Em sua 5ª edição, o Manual de Padrões para Acreditação da JCI para Hospitais aborda padrões que contemplam a importância da implantação de programas e planos que podem auxiliar as instituições, seus líderes, gestores e profissionais, a planejar e adotar processos organizados com o objetivo de oferecer instalações seguras e livres de acidentes, assim como, sistemas de monitoramento para reduzir e controlar perigos e riscos inerentes ao ambiente de cuidado do paciente, especialmente aos pacientes mais vulneráveis que necessitam de proteção e atenção redobrada.

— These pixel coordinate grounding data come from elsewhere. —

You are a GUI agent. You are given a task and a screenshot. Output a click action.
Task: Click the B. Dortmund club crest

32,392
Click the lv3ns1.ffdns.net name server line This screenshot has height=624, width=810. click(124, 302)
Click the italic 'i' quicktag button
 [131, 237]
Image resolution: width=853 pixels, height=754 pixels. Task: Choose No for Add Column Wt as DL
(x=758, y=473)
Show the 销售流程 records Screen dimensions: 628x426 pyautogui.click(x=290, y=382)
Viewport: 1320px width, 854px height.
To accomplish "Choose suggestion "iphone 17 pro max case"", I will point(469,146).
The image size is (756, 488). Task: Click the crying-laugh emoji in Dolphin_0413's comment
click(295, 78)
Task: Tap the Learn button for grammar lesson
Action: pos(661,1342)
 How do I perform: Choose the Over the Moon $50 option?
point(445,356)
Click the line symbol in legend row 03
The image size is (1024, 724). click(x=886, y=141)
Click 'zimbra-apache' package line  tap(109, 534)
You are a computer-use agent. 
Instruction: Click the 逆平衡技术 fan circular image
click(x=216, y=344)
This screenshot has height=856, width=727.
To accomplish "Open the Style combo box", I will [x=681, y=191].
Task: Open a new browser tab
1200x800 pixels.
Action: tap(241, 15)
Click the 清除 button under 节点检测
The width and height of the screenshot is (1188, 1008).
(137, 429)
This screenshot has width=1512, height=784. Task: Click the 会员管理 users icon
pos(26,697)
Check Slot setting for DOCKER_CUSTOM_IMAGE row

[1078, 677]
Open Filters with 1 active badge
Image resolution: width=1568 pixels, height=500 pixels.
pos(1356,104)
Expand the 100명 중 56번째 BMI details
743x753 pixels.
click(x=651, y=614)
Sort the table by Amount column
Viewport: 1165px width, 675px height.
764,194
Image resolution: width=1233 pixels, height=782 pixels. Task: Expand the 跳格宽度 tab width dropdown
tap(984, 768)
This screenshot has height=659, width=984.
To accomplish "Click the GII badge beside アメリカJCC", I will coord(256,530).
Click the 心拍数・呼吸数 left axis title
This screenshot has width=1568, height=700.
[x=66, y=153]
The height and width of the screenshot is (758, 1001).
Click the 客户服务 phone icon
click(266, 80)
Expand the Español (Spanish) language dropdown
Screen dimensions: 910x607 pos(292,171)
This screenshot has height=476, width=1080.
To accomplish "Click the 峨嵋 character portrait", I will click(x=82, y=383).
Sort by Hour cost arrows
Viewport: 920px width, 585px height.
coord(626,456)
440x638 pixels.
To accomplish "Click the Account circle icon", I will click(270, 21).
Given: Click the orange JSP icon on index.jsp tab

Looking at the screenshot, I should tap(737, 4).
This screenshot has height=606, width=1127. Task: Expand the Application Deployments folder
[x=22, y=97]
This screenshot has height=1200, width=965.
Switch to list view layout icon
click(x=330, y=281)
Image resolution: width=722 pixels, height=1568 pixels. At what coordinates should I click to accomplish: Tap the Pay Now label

O capítulo Prevenção e Controle de Infecções (PCI) contém requisitos para um efetivo programa de controle e prevenção de infecções relacionadas à assistência à saúde. Protocolos de boas práticas baseadas em evidência, uso racional de antimicrobianos, precauções de barreira, planos em caso de surtos, programa de saúde dos profissionais, cuidados com obras, construções e reformas em instituições de saúde são alguns dos pontos importantes abordados pelos padrões da JCI neste capítulo. Destaca-se também a Meta Internacional de Segurança do Paciente que aborda a importância da adoção do procedimento de higiene das mãos, também adotada pela Organização Mundial de Saúde.
O capítulo de Gerenciamento e Segurança das Instalações (FMS) abrange o desenvolvimento de um programa que deve obrigatoriamente incluir o monitoramento, supervisão e manutenção de sistemas de infraestrutura elétricos e hidráulicos, entre outros pontos relevantes. Através de profissionais treinados e capacitados devem ser realizadas simulações periódicas para testar a funcionalidade destes sistemas, a eficácia dos planos de contingência e o desempenho dos profissionais nestas situações de risco, de forma prática e em equipe.
O capítulo Acesso a Cuidados e Continuidade dos Cuidados (ACC) enfoca padrões que abordam situações de cuidados, inclusive quanto aos processos de transferência e transporte de pacientes entre instituições de saúde. Os padrões também atentam para a prevenção de deterioração do quadro clínico do paciente, decorrente de atrasos e demora nos processos.
Finalmente, dois outros capítulos do Manual tratam, respectivamente, de processos e funções voltadas para a Melhoria da Qualidade e Segurança do Paciente (QPS) e as responsabilidades dos líderes e gestores sobre o programa de qualidade da instituição, através do capítulo Gerenciamento, Liderança e Direção (GLD).
Gestores e líderes em mais de 500 instituições de saúde no mundo todo, inclusive no Brasil, têm adotado os padrões de qualidade da JCI. Os resultados não decorrem de mágica, mas de um modelo de gestão baseado em responsabilidade, confiança, transparência e compromisso, sobretudo com os pacientes e suas famílias.
(*) Nancy Yamauchi é Enfermeira graduada e especialista em Terapia Intensiva pela Escola de Enfermagem da USP, com Licenciada Plena pela Faculdade de Educação da USP, coautora de Capítulos de Livros sobre qualidade, segurança do paciente e prevenção de infecção. Atualmente é Educadora e Gerente de Projetos do Consórcio Brasileiro de Acreditação (CBA), em São Paulo.